### Extract to read
------------------------------------------------

On Thu, Nov 17, 2016 at 10:54 AM, Corinna Vinschen
<corinna-cygwin@cygwin.com> wrote:
> On Nov 16 15:51, Erik Bray wrote:
>> On Wed, Nov 16, 2016 at 3:01 PM, Eric Blake <eblake@redhat.com> wrote:
>> > On 11/16/2016 07:56 AM, Erik Bray wrote:
>> >
>> >>> There is no good reason to use the non-POSIXy page size.  It doesn't
>> >>> help you in the least for any pagesize-related functionality.  Mmap
>> >>> as well as malloc and friends only work with _SC_PAGESIZE sized pages.
>> >>>
>> >>> It sounds as if you're looking for a solution for which there's no
>> >>> problem...
>> >>
>> >>
>> >> FWIW the background here is that I'm working on porting psutil [1] to
>> >> Cygwin, and trying to accomplish as much as *possible* through the
>> >> POSIX interfaces without having to fall back on the Windows API.  It's
>> >> actually a great exercise in what is and isn't possible with Cygwin :)
>> >>
>> >> In this case I was trying to compute process memory usage from
>> >> /proc/<pid>/statm which gives values in page counts, so I need the
>> >> page size (the actual page size) to compute the values in bytes.

------------------------------------------------

### Data extract

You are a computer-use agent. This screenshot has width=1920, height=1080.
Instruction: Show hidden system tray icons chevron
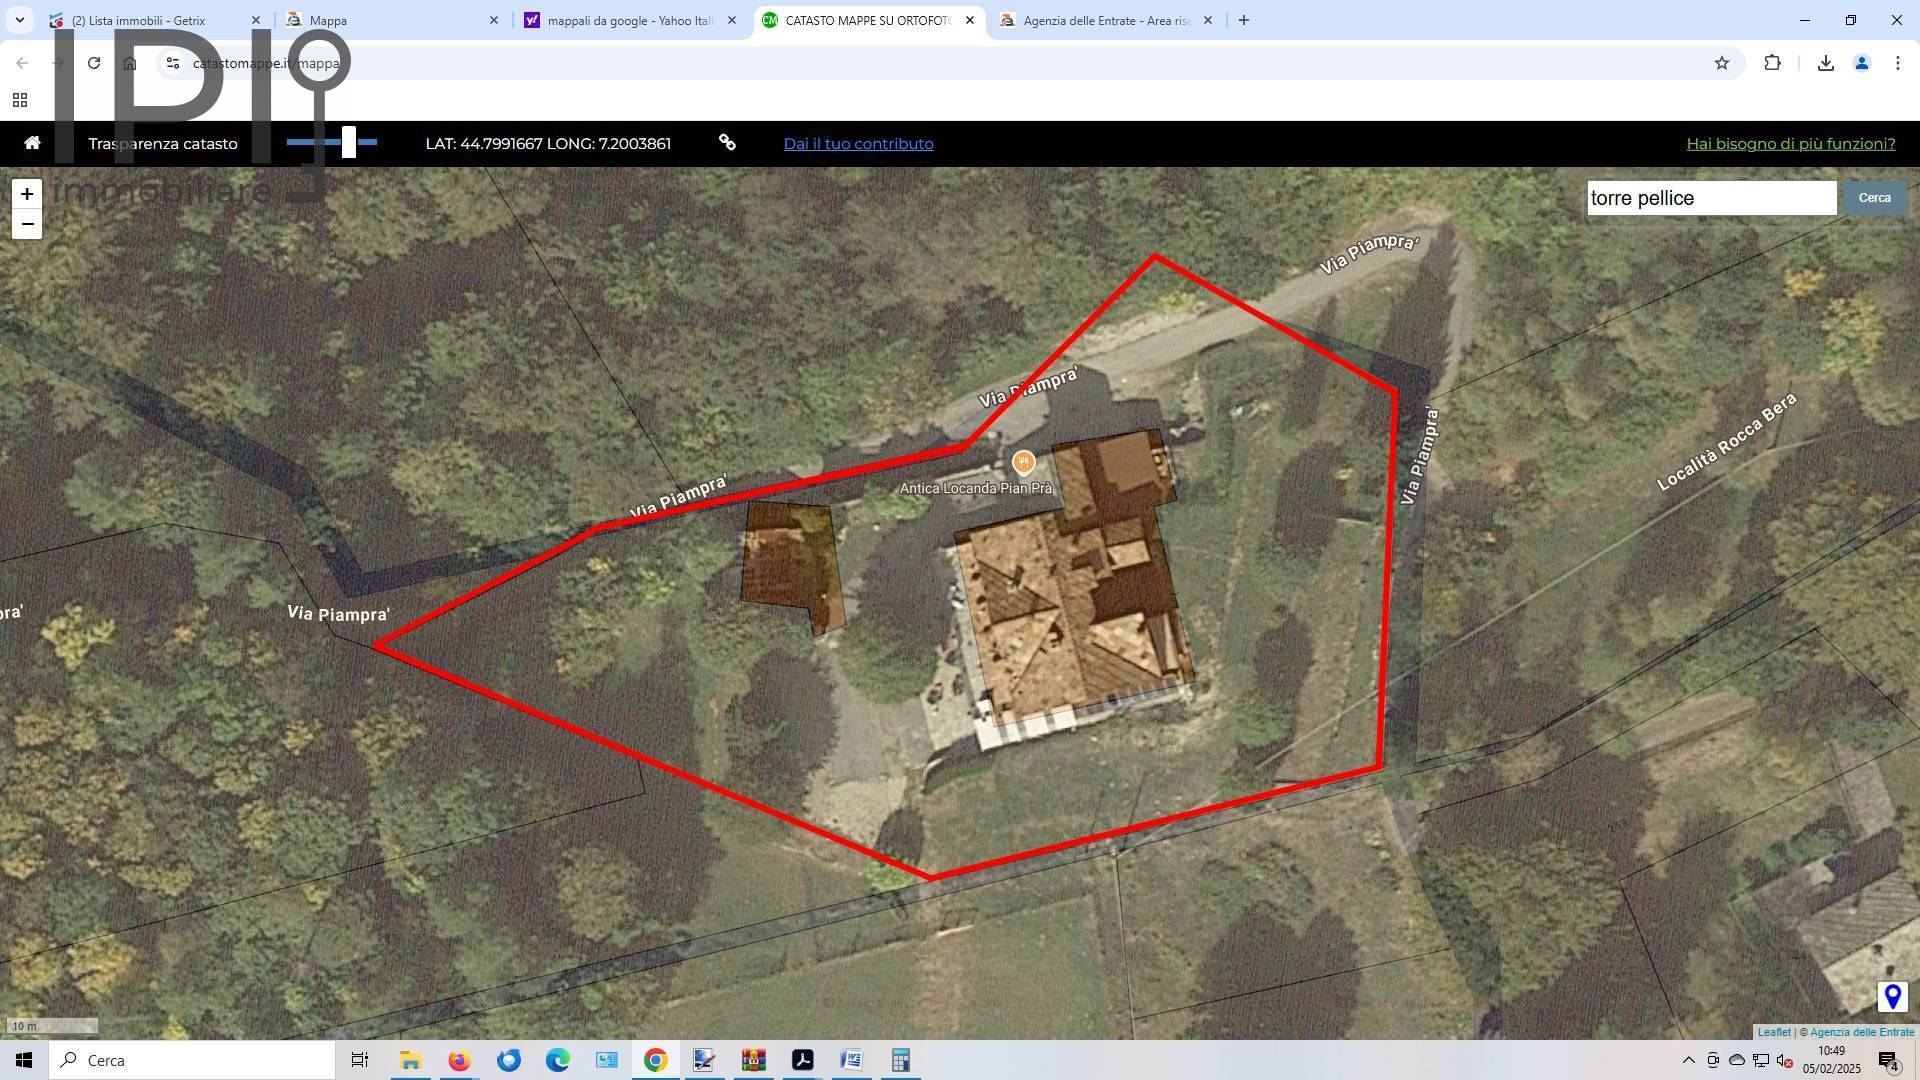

------------------------------------------------

### Directive 1
Answer each question from the email thread above.
(a) Which pages do mmap and malloc work with, according to the thread?
(b) What software is Erik Bray porting, and to which environment?
(c) From which file is he computing process memory usage, and in what units does it give its values?
### Directive 2
Decide whether each statement agrees with the email thread above. Answer yes or no, and quote the words from the thread that decide it.
(a) Erik Bray wants to rely on the Windows API wherever he can.
(b) Eric Blake's message is dated November 16, 2016.
(c) /proc/<pid>/statm reports its values in bytes.

### Full output 1
(a) Only _SC_PAGESIZE sized pages.
(b) He is porting psutil to Cygwin.
(c) He is using /proc/<pid>/statm, which gives its values in page counts.

### Full output 2
(a) No: "without having to fall back on the Windows API"
(b) Yes: "On Wed, Nov 16, 2016 at 3:01 PM, Eric Blake"
(c) No: "gives values in page counts"